The just-consummated merger between AT&T (NYSE: T) and DirecTV (NASDAQ: DTV) has created the largest pay-TV operator in the U.S. with around 28 million subscribers. But Evercore ISI doesn't believe that scale will enable the combined company to overcome endemic pay-TV problems.
"We believe the combination offers limited incremental strategic value and does not solve either company's longer-term secular challenges -- slowing growth in a maturing marketplace and a shift to OTT video that neither satellite nor U-verse is capable of addressing," Evercore wrote in a note to investors today.
Evercore is also skeptical about DirecTV's continued subscriber growth in Latin America, which it believes will slow over time, "and eventually turn negative," despite low pay-TV penetration in the region. "The market appears to be close to saturation in terms of customers [who] can afford the service," the advisory added.
Latin America has been DirecTV's fastest growing market. The satellite TV operator reported 12.5 million subscribers in the region at the end of the first quarter, but the growth rate has been slowing of late.
The FCC voted to approve the merger Friday, ending a 14-month regulatory process. After closing the deal, AT&T put John Stankey in the role of CEO of AT&T Entertainment and Internet Services, which will house the combined "Home Solutions" operations of both AT&T and DirecTV. Mike White, chairman and CEO of the satellite TV company, will retire.

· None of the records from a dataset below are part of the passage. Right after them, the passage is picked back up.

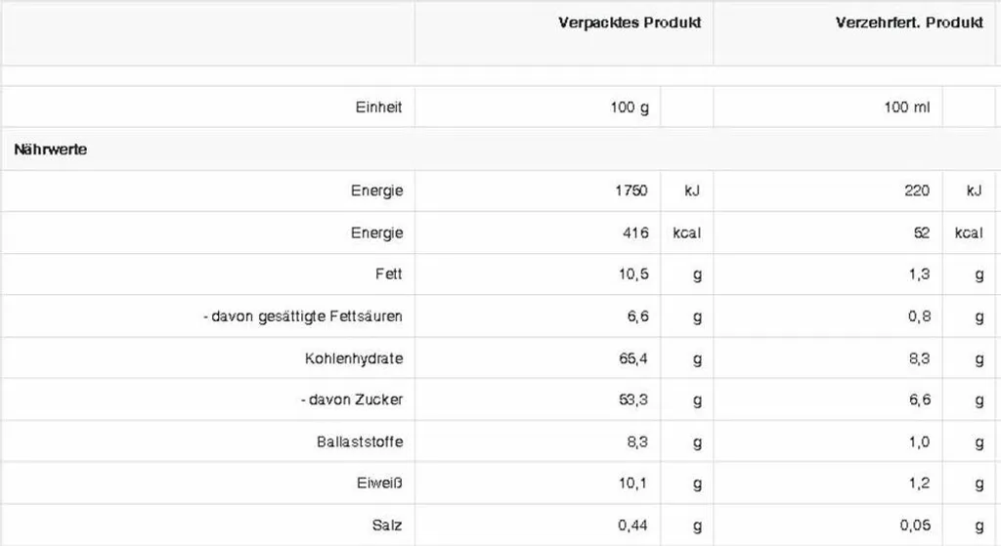Image resolution: width=1001 pixels, height=546 pixels.
Task: Click the davon gesättigte Fettsäuren label
Action: coord(303,316)
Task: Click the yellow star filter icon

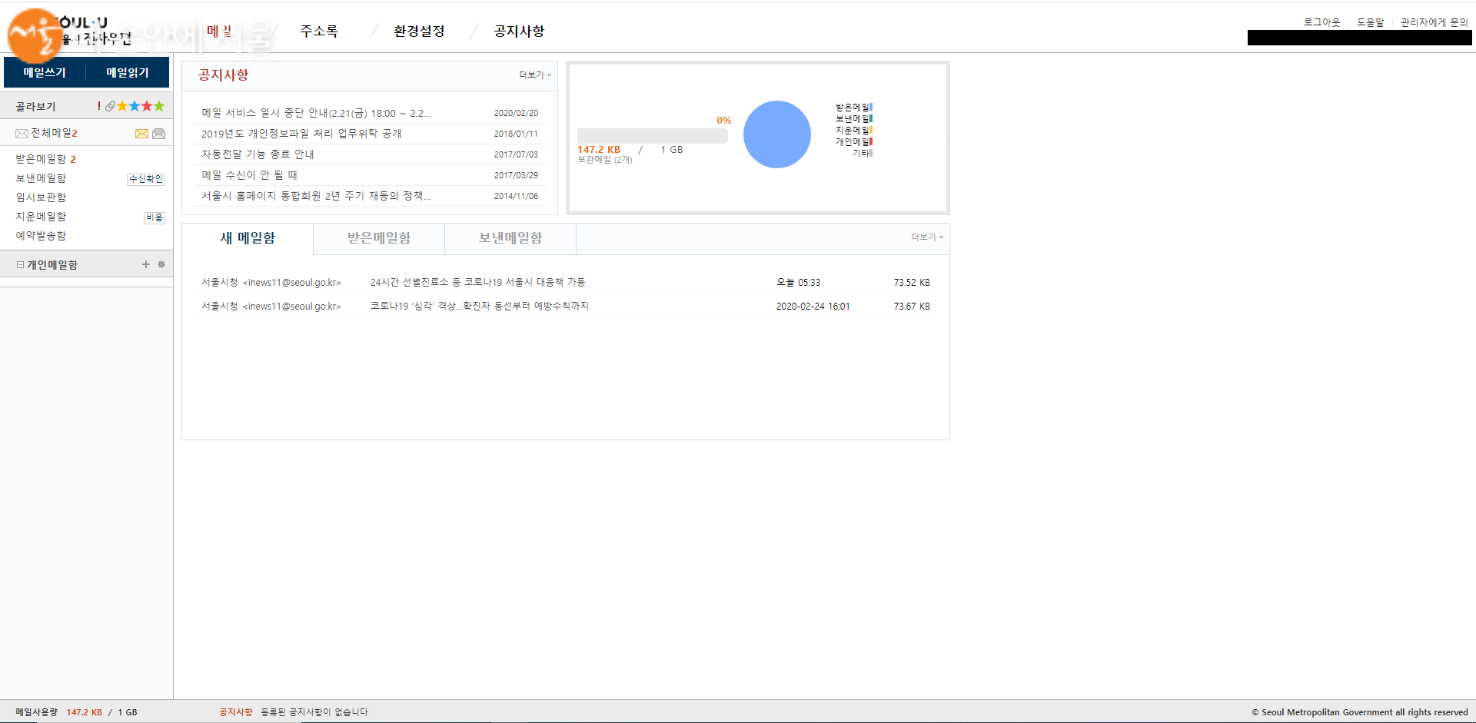Action: (x=122, y=106)
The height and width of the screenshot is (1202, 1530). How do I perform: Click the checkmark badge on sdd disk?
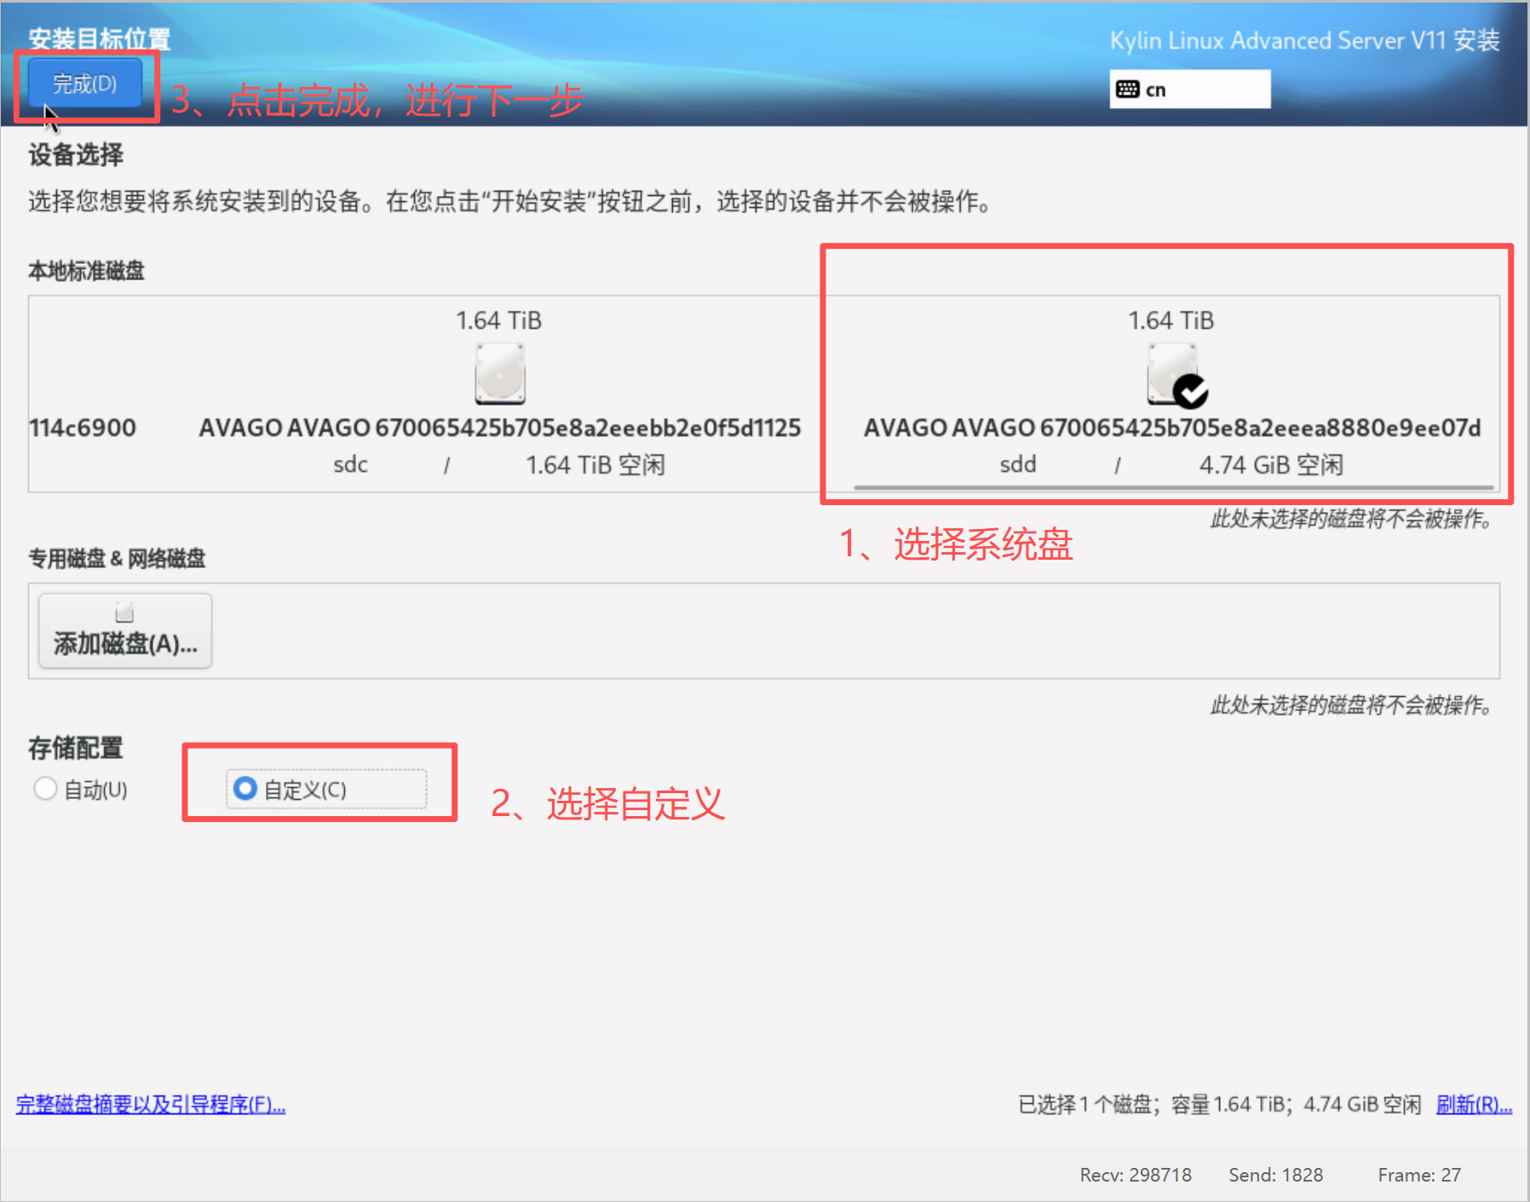pos(1190,392)
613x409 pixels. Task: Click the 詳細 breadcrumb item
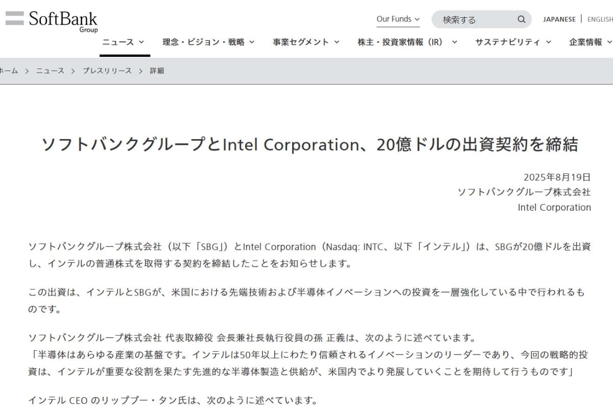(157, 71)
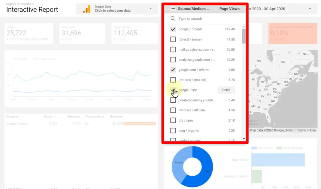Click the ONLY button beside google / cpc
The height and width of the screenshot is (189, 321).
click(226, 90)
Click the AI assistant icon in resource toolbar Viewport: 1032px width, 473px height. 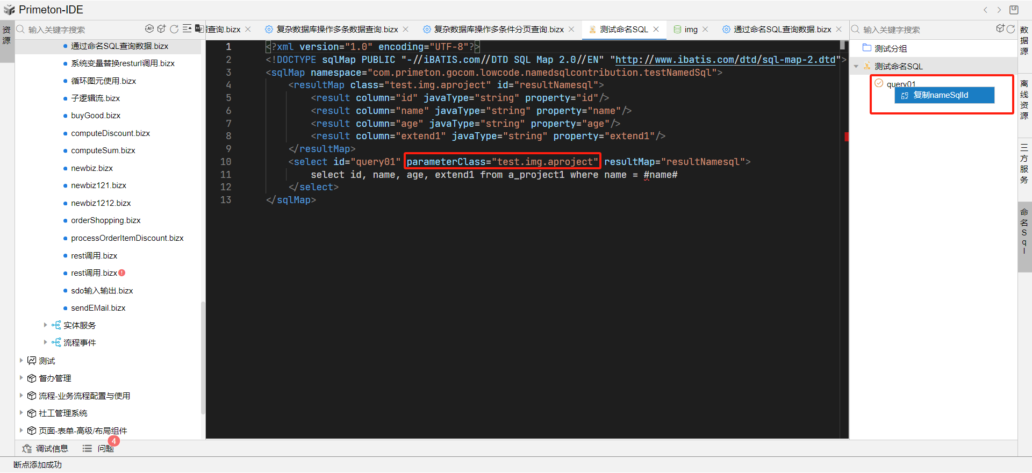pyautogui.click(x=149, y=29)
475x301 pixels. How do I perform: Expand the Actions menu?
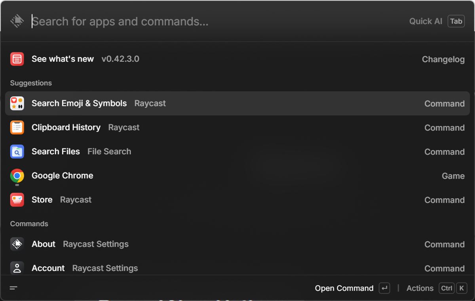click(x=420, y=288)
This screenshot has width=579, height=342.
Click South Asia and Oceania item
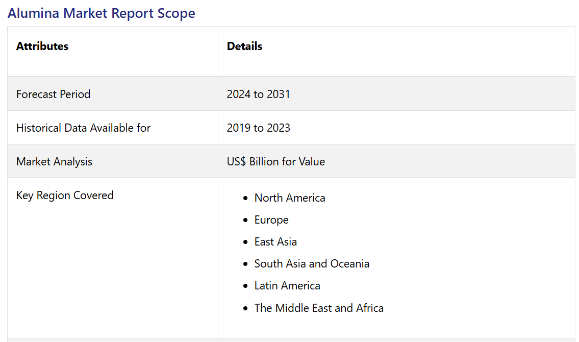point(312,263)
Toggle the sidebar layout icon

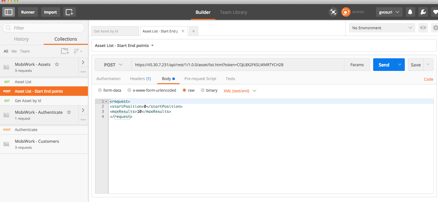coord(9,12)
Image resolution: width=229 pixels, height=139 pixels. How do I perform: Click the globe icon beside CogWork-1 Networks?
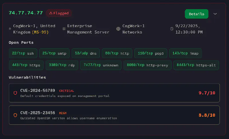118,29
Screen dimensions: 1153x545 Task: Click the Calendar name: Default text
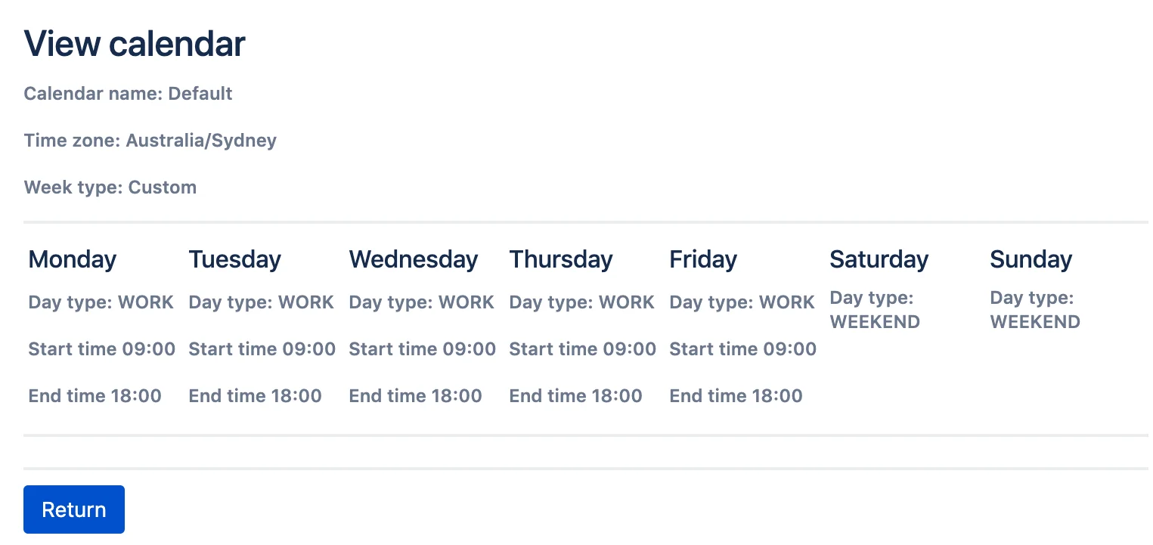point(129,94)
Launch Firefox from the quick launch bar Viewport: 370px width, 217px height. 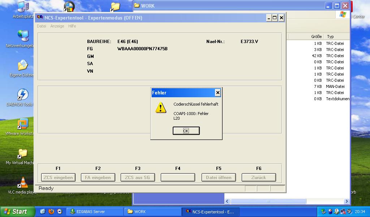[51, 212]
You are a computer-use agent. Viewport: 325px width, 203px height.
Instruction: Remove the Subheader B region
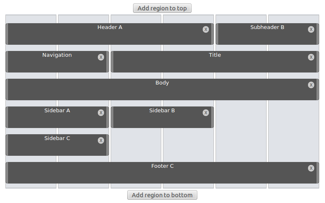(311, 29)
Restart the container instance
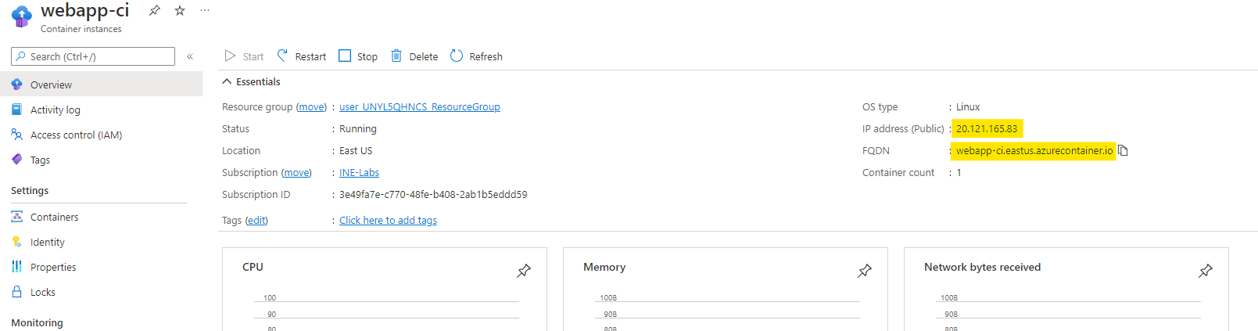The width and height of the screenshot is (1258, 331). click(302, 56)
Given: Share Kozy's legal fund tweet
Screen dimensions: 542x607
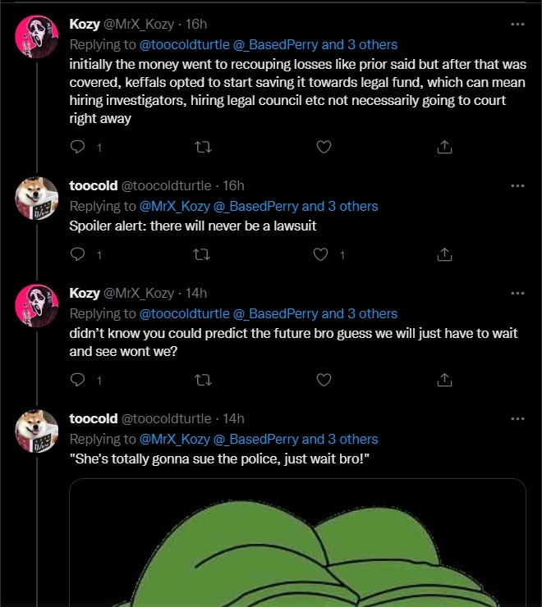Looking at the screenshot, I should (x=444, y=147).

To approve the deal, the FCC mandated a range of conditions, requiring AT&T to deploy fiber-based broadband services to 12.5 million customer locations, for example. AT&T will also not be able to discriminate in terms of network access against rival video services, and it must run all peering agreements by the FCC.
"Upon first glance, the FCC's conditions for the AT&T/DTV deal approval appear reasonable and should have a negligible impact on deal economics," Jefferies wrote in its own note to investors.